Apalutamide and Carotuximab for the Treatment of Metastatic Castration-Resistant Prostate Cancer

Inclusion Criteria

• History of castration-resistant prostate cancer with rising prostate-specific antigen (PSA) on a contemporary androgen receptor signaling inhibitor (ARSI) (abiraterone, enzalutamide, darolutamide).
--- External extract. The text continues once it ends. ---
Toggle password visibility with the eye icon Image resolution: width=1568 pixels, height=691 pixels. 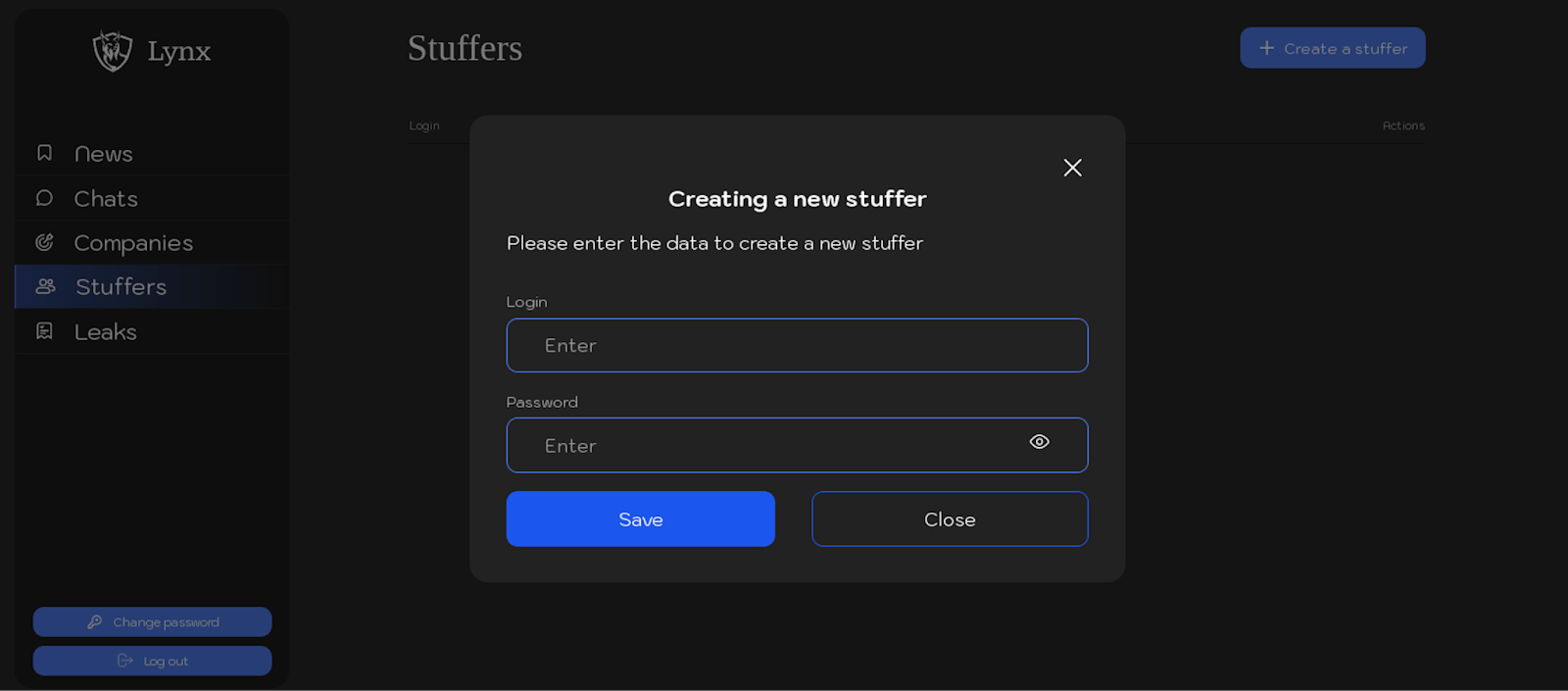click(1038, 443)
Bicalutamide, nilutamide, and flutamide will not be considered as contemporary ARSIs. * PSA rise will be defined as an increase in PSA of 0.2 ng/mL or higher on at least 2 separate occasions greater than 1 week apart while on an ARSI * Patient must be surgically castrated or have serum testosterone concentrations much be consistent with castrate levels of testosterone (under 50 ng/dL) while on luteinizing hormone-releasing hormone (LHRH) analog therapy * Patient must have had 1 and can have up to 2 prior AR targeted therapy with the exception of apalutamide. * Patients may not have had previous chemotherapy with the exception of docetaxel administered for castration-sensitive disease.
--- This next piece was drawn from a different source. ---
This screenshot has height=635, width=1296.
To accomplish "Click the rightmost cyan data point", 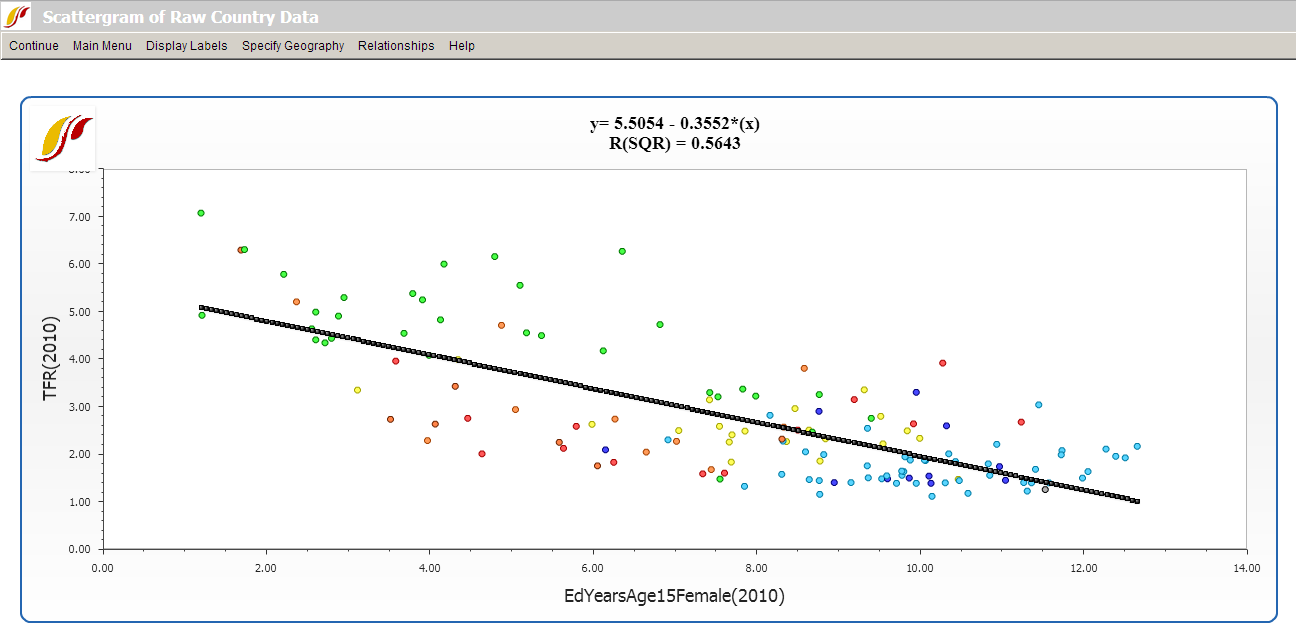I will [x=1137, y=446].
• Patients must decline or be ineligible for taxane therapy in the opinion of the treating physician.
• Have Eastern Cooperative Oncology Group (ECOG) performance status (PS) of 0-1
• Resolution of adverse events results as described below: * If the subject’s most recent line of therapy is treatment with abiraterone or enzalutamide, then all adverse events must be resolved to Grade 2 or less * If the subject’s most recent line of therapy is any other treatment for metastatic castration-resistant prostate cancer (mCRPC) then all Adverse events must be resolved to grade 1 or less, with the exception of fatigue, alopecia and neuropathy (which must resolve to CTCAE grade 2)
• Aspartate aminotransferase (AST) and alanine aminotransferase (ALT) < 2.5 x upper limit of normal (ULN)
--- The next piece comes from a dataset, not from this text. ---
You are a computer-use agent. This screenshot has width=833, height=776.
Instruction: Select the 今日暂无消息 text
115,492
• Total serum bilirubin < 1.5 x ULN
• Platelets > 60,000
• Hemoglobin (Hgb) > 8.5 g/dL
• Serum creatinine (Cr) < 1.5 x ULN or estimated glomerular filtration rate (eGFR) > 30 mL/min
• International normalized ratio (INR) ≤ 1.2 unless the patient is receiving a direct Factor Xa inhibitor or a direct thrombin inhibitor
• All patients must agree to use an adequate method of contraception, in the opinion of the treating investigator, while on protocol treatment and for 3 months after the last dose of protocol treatment (apalutamide and/or carotuximab)
• Written informed consent obtained from subject and ability for subject to comply with the requirements of the study

Exclusion Criteria

• Non-PSA producing prostate cancers such as small cell prostate cancers or those prostate cancers which exhibit radiographic progression without PSA rise
• Prior use of apalutamide
• Other prior malignancy requiring active anticancer therapy
• Prior exposure to carotuximab or any CD105 targeted antibody
• Any major surgical procedure, in the opinion of the treating physician, within 2 weeks of starting therapy
• Uncontrolled chronic hypertension defined as sustained systolic pressure (SBP) > 150 mmHg or diastolic pressure (DBP) > 90 despite optimal therapy
• Active bleeding or pathologic medical conditions that carries a high bleeding risk
• Use of thrombolytics within 10 days prior to the first day of carotuximab
• Known hypersensitivity to Chinese hamster ovary products or other recombinant human, chimeric, or humanized antibodies
• A known diagnosis of Osler-Weber-Rendu syndrome
• Ascites or pericardial or pleural effusion requiring external drainage procedures
• History of untreated brain involvement with cancer, spinal cord compression, or carcinomatous meningitis, or new evidence of brain or leptomeningeal disease. Patients with radiated or resected lesions are permitted, provided the lesions are fully treated and inactive, patients are asymptomatic, and no steroids have been administered for at least 28 days. Imaging for central nervous system (CNS) disease will not be required for screening unless there is a history of a neurological finding such as new onset of weakness or numbness that cannot be explained by other medical history.
• Acute cardiovascular event within the past 6 months. * An acute cardiovascular event will be defined as a myocardial infarction, New York Heart Association (NYHA) Class II or worse congestive heart failure, cerebrovascular accident, transient ischemic attack, arterial embolism, pulmonary embolism, percutaneous transluminal coronary angioplasty (PTCA), or coronary artery bypass graft (CABG).
• Deep venous thrombosis within the past 6 months, unless the patient is anti-coagulated without the use of warfarin for at least 2 weeks. In this situation, low molecular weight heparin is preferred but clearance should be given by the local principal investigator (PI).